Probably everyone has heard about the homunculus. This is supposedly a tiny complete person that lives inside of a sperm head, made famous by the Nicolaas Hartsoecker drawing (1695). According to many scientists of the late seventeenth century, that is where people came from: a little person inside a sperm grows up by consuming the food inside the egg. Some of the sperm had little men, some had little women, as in the drawing. Even more amazing, the male homunculi had sperm, with homunculi inside of them, with homunculi inside of them, with…how far can you go? Forever? Scientists at the time knew no reason to doubt it.
The reason that you cannot have an infinite regression of smaller and smaller objects is that everything is made of atoms. Although atoms are incredibly small, they are not infinitely small. This places a lower limit on the size of anything made out of atoms.

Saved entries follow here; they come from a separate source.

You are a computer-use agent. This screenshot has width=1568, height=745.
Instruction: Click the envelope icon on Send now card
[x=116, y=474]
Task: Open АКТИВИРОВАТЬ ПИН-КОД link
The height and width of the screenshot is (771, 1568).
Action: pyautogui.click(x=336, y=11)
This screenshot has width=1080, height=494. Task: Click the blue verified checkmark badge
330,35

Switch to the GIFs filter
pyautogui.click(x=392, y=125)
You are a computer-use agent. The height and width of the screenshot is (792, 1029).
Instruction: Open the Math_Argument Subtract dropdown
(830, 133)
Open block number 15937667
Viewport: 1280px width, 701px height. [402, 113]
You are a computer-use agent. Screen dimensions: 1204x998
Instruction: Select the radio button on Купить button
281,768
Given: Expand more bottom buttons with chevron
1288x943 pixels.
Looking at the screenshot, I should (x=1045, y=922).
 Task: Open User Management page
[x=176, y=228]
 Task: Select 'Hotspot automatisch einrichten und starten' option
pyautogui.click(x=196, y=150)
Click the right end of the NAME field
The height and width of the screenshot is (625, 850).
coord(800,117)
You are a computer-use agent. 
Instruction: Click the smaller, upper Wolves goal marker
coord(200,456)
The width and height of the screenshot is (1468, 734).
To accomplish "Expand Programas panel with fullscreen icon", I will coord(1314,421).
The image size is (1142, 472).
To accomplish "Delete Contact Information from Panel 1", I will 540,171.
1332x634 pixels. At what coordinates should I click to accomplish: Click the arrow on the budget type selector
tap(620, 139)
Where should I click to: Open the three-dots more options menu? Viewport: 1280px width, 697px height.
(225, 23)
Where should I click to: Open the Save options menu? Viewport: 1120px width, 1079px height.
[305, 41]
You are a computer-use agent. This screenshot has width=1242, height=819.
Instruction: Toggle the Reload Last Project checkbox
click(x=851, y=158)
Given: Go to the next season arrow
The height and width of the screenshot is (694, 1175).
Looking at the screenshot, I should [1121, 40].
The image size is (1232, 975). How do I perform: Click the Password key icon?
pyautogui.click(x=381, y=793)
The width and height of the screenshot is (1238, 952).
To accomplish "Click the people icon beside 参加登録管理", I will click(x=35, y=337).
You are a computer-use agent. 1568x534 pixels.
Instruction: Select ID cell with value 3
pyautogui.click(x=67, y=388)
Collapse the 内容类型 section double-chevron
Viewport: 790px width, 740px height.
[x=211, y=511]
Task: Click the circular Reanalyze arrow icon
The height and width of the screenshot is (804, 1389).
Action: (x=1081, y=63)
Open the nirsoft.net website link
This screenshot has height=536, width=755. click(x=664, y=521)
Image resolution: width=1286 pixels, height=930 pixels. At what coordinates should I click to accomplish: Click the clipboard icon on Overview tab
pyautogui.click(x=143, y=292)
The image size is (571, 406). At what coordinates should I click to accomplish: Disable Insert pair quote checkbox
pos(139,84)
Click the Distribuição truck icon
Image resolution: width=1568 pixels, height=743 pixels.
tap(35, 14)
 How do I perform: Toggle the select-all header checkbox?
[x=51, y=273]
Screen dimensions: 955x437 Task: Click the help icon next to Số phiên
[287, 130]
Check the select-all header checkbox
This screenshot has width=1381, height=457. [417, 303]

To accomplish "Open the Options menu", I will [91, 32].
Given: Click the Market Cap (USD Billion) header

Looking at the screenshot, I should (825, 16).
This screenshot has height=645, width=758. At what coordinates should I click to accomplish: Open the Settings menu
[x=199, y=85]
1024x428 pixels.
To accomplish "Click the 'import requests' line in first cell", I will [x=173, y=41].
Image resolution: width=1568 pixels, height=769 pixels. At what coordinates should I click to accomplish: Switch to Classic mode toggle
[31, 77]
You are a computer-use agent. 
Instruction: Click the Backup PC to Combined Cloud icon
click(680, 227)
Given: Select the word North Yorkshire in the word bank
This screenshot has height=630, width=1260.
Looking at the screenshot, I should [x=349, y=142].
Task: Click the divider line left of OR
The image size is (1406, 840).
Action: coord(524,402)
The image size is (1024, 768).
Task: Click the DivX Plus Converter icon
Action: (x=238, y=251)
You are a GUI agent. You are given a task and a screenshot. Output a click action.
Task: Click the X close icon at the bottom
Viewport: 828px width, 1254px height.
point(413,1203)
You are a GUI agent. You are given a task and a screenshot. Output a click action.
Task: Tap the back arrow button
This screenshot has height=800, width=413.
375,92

We must be careful to avoid the argument from incredulity: If I cannot believe it, then it cannot exist. Not long after I post this essay, a computer scientist might create a qubit structure that could fit inside Thumbelina’s head and impart a reasonable level of intelligence. But the principle remains unchanged: there is a lower limit of brain size for human intelligence, and Thumbelina is probably below that limit.
There are upper limits also. A very large walking vertebrate could not exist, since volume (weight) increases as the cube of the linear dimension while the strength of a leg increases only as the cross-sectional area (the square). An animal twice as big in linear dimensions would have legs four times as strong but would weigh eight times as much. This is true only for animals that walk on land. Whales can be much larger, but their weight is supported by the buoyant force of the water that they displace.
None of this will make any difference to people who are enjoying the new King Kong vs. Godzilla movie, or to my granddaughter who enjoys the Thumbelina books. But, I suspect, human imagination is limited—not by size, but by our evolutionary heritage. We imagine things that our evolved brains allow us to imagine, and nothing more.